Database partitioning – Horizontal and Vertical sharding – Difference between Normalization and Row Splitting

database-designdatabase-tuningpartitioning

I am trying to grasp the different concepts of Database Partitioning and this is what I understood of it:

Horizontal Partitioning/Sharding: Splitting a table into different tables that will contain a subset of the rows that were in the initial table (an example that I have seen a lot if splitting a Users table by Continent, like a sub table for North America, another one for Europe, etc…). Each partition being in a different physical location (understand 'machine'). As I understood it, Horizontal Partitioning and Sharding are the exact same thing(?).

Vertical Partitioning: From what I understood (http://technet.microsoft.com/en-us/library/ms178148%28v=sql.105%29.aspx ), there are 2 sorts of Vertical Partitioning:

  • Normalization (which consists of removing redundancies from a the database by splitting tables and linking them with a foreign key).

  • Row Splitting, here is what I don't understand, what is the difference between Normalization and Row Splitting? In what those 2 techniques differ from each other?

I have also read in this post (https://stackoverflow.com/questions/11707879/difference-between-scaling-horizontally-and-vertically-for-databases ) that the difference between Horizontal Partitioning and Vertical Partitioning is that in the first you scale by adding more machines, while in the second one you scale by adding more power (CPU, RAM) to your existing machine, is that a correct definition? I thought that the core difference between those 2 techniques resides in the way you split your tables.
This answer does make sense according to MongoDB's definition of Vertical Partitioning:
http://docs.mongodb.org/manual/core/sharding-introduction/

but it goes in contradiction with other answers or articles I have come across:

https://stackoverflow.com/questions/18302773/what-are-horizontal-and-vertical-partitions-in-database-and-what-is-the-differen
http://technet.microsoft.com/en-us/library/ms178148%28v=sql.105%29.aspx
http://building.wanelo.com/post/42361472646/the-case-for-vertical-sharding

I am sorry for the load of questions but I am a bit confused as a lot of different websites that I have came across say different things.

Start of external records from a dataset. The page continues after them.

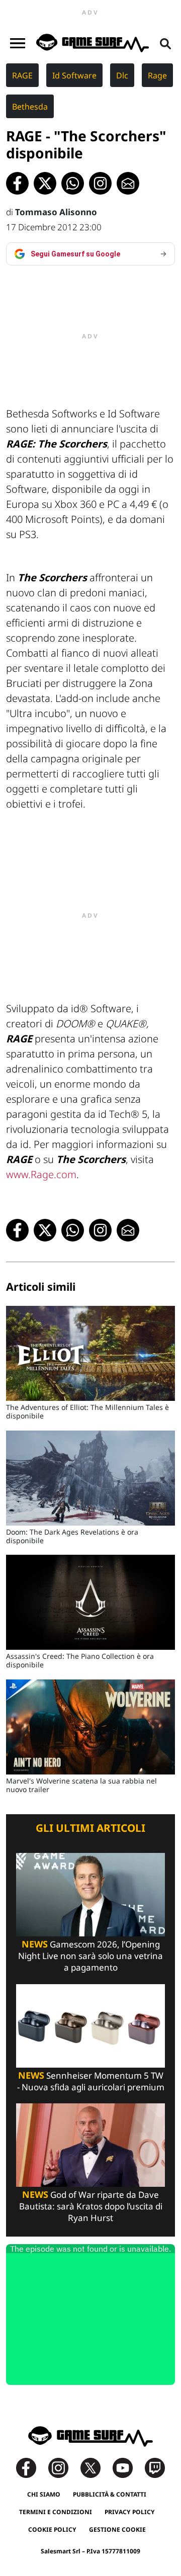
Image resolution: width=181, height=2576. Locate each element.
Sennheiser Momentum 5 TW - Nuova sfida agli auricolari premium (90, 2081)
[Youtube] (128, 2467)
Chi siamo (43, 2494)
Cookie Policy (52, 2529)
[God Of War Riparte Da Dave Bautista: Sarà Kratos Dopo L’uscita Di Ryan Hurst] (90, 2144)
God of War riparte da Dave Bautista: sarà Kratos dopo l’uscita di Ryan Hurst (90, 2206)
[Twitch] (155, 2467)
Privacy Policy (130, 2512)
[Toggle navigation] (17, 43)
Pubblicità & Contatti (109, 2494)
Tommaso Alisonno (56, 212)
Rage (157, 75)
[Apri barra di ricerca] (165, 43)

Any help clarifying would be greatly appreciated. Any link to a clear and simple demonstration with a few tables would also be very helpful.

Best Answer

Although Normalization and partitioning both produce a rearrangement of the columns between tables they have very different purposes.

Normalization is first considered during logical datamodel design. It is a set of rules which ensure that each entity type has a well-defined primary key and each non-key attribute depends solely and fully upon that primary key.

Partitioning comes in during physical database design, when we start to map logical attributes to physical columns and determine the operational characteristics required from the system. Sometimes it is an optimisation added after testing under load because performance was found to be inadequate. It can also play a role in implementing a data retention policy.

In partitioning we recognise that a table is made from rows and columns. When we partition we separate some of those rows (or columns) from the others and hold them in a physically different location.

Horizontal partitioning is when some rows are stored in one table, and some in another. There could be many sub-tables. A typical example is when currently-active transactional data is separated from old "archive" data. This keeps "hot" data compact, with associated performance improvements. We many be able to make the archive tables read-only, compressed and on cheaper disk, too.

As the next step each partition may be moved onto separate hardware. This is commonly know as "sharding." Advantages include being able to use many cheaper boxes rather than one very large, very expensive server, and being able to position a user's data geographically close to her. The cost is increased application complexity. Some DBMS incorporate this ability natively.

Vertical partitioning is when some columns are moved to a different table or tables. Similar to horizontal partitioning the motivation is to keep the "hot" table small so access is faster. Say you run an e-marketing company. 99% for the time you need a person's name and email address and nothing else. These will go in one table and all the other stuff which is useful but seldom-used - birthday, golf handicap, PA's phone number etc. - go in a different table. It can also help when the partitions have different update regimes or are owned by different sections of the business. The two tables can have the same primary key column, and corresponding rows could have the same key value. While it is possible to have multiple vertical partitions for a table, and to shard vertically, I've never come across it.

Vertical and horizontal partitioning can be mixed. One may choose to keep all closed orders in a single table and open ones in a separate table i.e. two horizontal partitions. For the open orders, order data may be in one vertical partition and fulfilment data in a separate partition.

The techniques I've talked about are ways to change the design to improve performance. Scaling is when you change the hardware. One can scale up by buying a bigger box with more RAM, CPU or faster disk, or scale out by moving some of the work onto a different box. Scale up is sometimes called scaling vertically whereas scale out can be called horizontal scaling. While horizontal scaling and sharding have an obvious relationship they are not synonymous. It would be possible to use replication technologies to copy an entire database to another location for use by the users there, thus achieving scale-out, without having to partition any tables.